I drain the hot water, rinse eggs in cold for couple minutes, crack the hard-boiled eggs in the cold water, they peel nicely every time
Not that it matters, I really miss Julia 👍🏼
There she is, drinking wine with lunch. I often wondered had anyone introduced Julia to Iced Tea ever?
The 18th (of 23) episode of Season 7, first aired February 3, 1971. Season 7-10 episode recipies can be found in the book "From Julia Child's Kitchen".
Julia is still the greatest
Julia was inspired to do this show by a conversation with a fan who was having trouble making HB eggs; she set out to make this basic task clear and easy, and to show what you can do with them.
An entire show dedicated to hard boiled eggs. I love that. Simple times.
I love hard-boiled eggs so much that i can eat 6 or 7 in a row so i dont make them lol the sparagus addition is a wonderful idea.
I do mine in the air fryer!
17:46 I love it when she tosses the food mill into who-knows-what thing is next the counter.
FIX THE SOUND
She cracks me up. No, I am not an egg 🥚
wasting food.
I wonder what Julia would think about all the modern gadgets that we have available to use today? Food Processors, Air Fryers, etc. Lol Julia was the best! I'm sure she's showing the Angels in heaven how to make a Souffle'.

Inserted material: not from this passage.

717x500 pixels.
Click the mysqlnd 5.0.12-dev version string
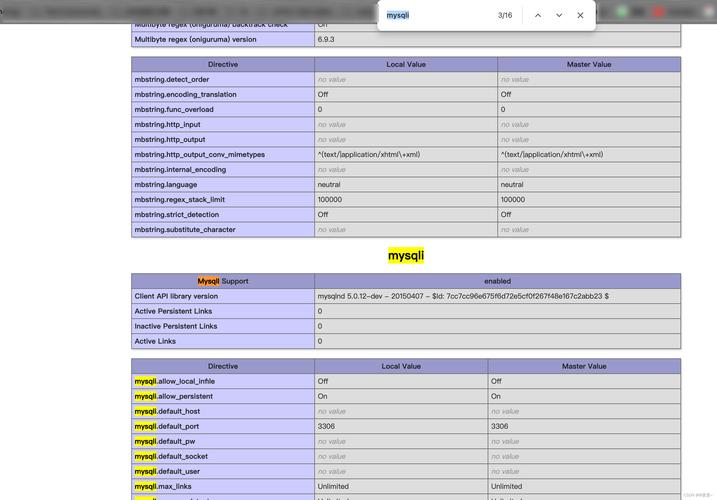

Mise en place, Julia. Mise en place.
No script. And no annoying editing. She just plowed on through the show. A genius.
I would love to sit down with Julia for that lunch.
I think I first watched this episode in the mid-70's on WTTW Chicago. It is just as good now as it was the first time. Julia Child was a Treasure.
wonderful!
I love my eggs cooked 8 mins. If they’re small 7 mins is enough. I like a slightly runny egg.
She tossed the egg, with the plate! 😅 the stream of water method is another myth, a harder to peel egg is just more fresh, all you do is break the skin under the shell and your egg will always peel easy, no water needed.